* What you should do *
Only the lines from the one with "Escorts in Anna Salai (116, 1990)" onward are wanted, through the last line of the entries, set down exactly.

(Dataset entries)
-- Opening Marker --
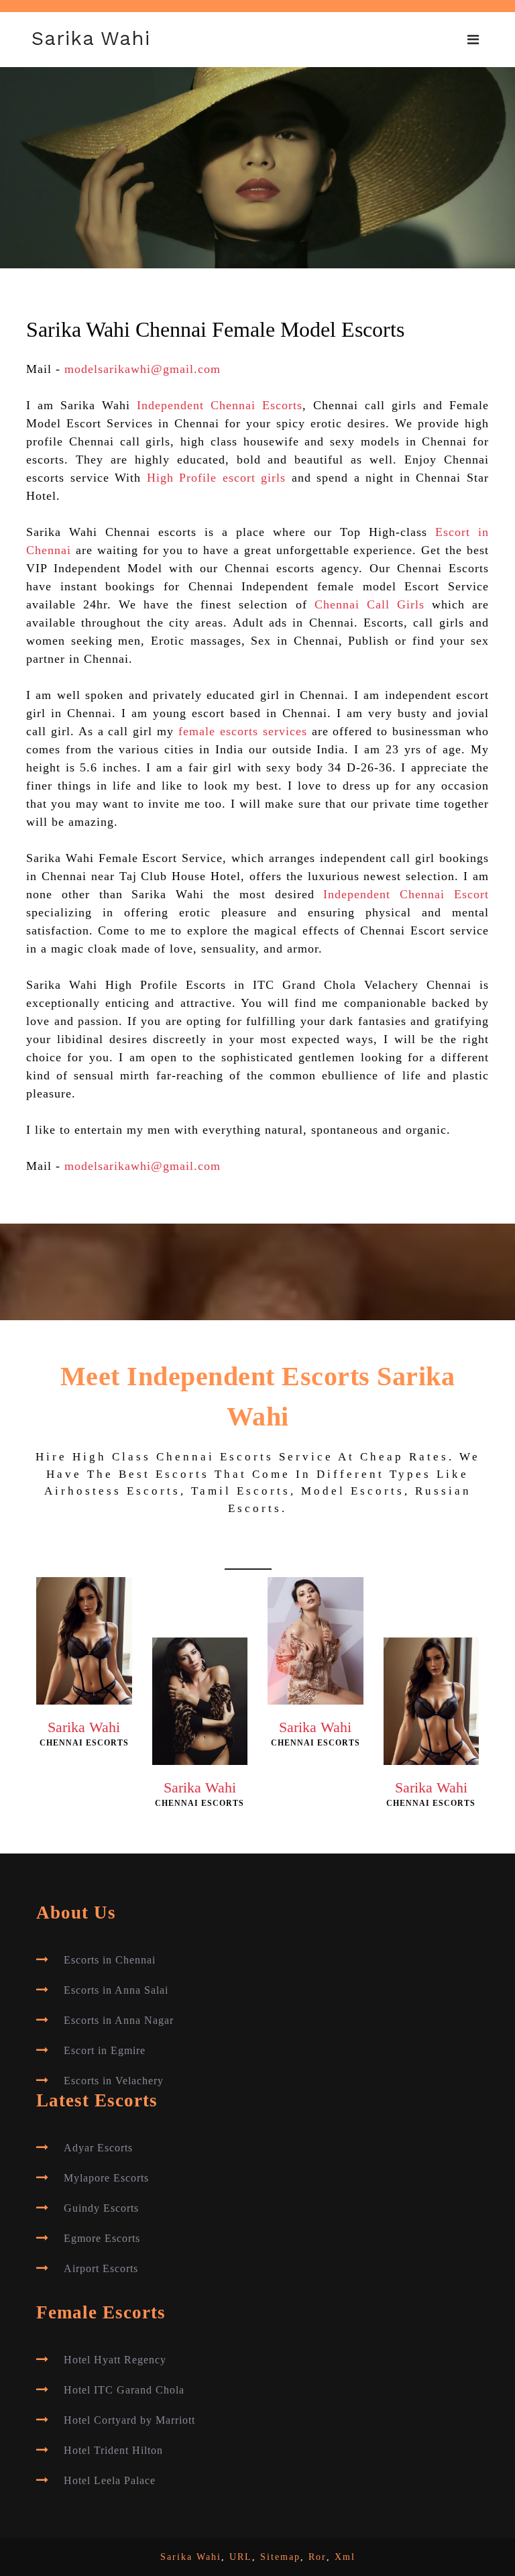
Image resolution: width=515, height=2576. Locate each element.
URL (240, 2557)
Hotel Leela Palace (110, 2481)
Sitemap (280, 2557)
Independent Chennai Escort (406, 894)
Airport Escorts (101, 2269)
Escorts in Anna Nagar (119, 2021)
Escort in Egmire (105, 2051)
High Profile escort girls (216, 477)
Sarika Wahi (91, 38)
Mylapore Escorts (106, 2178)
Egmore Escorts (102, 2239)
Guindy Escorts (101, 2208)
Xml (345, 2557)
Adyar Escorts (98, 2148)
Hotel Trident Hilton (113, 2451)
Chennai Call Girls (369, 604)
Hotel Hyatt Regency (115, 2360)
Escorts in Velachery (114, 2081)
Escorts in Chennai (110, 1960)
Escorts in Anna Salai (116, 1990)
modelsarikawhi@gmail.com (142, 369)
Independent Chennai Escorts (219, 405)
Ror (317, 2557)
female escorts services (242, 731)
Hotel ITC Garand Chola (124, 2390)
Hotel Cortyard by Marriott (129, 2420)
-- Closing Marker --
* Output of the exercise *
Escorts in Anna Salai (116, 1990)
modelsarikawhi@gmail.com (142, 369)
Independent Chennai Escorts (219, 405)
Ror (317, 2557)
female escorts services (242, 731)
Hotel ITC Garand Chola (124, 2390)
Hotel Cortyard by Marriott (129, 2420)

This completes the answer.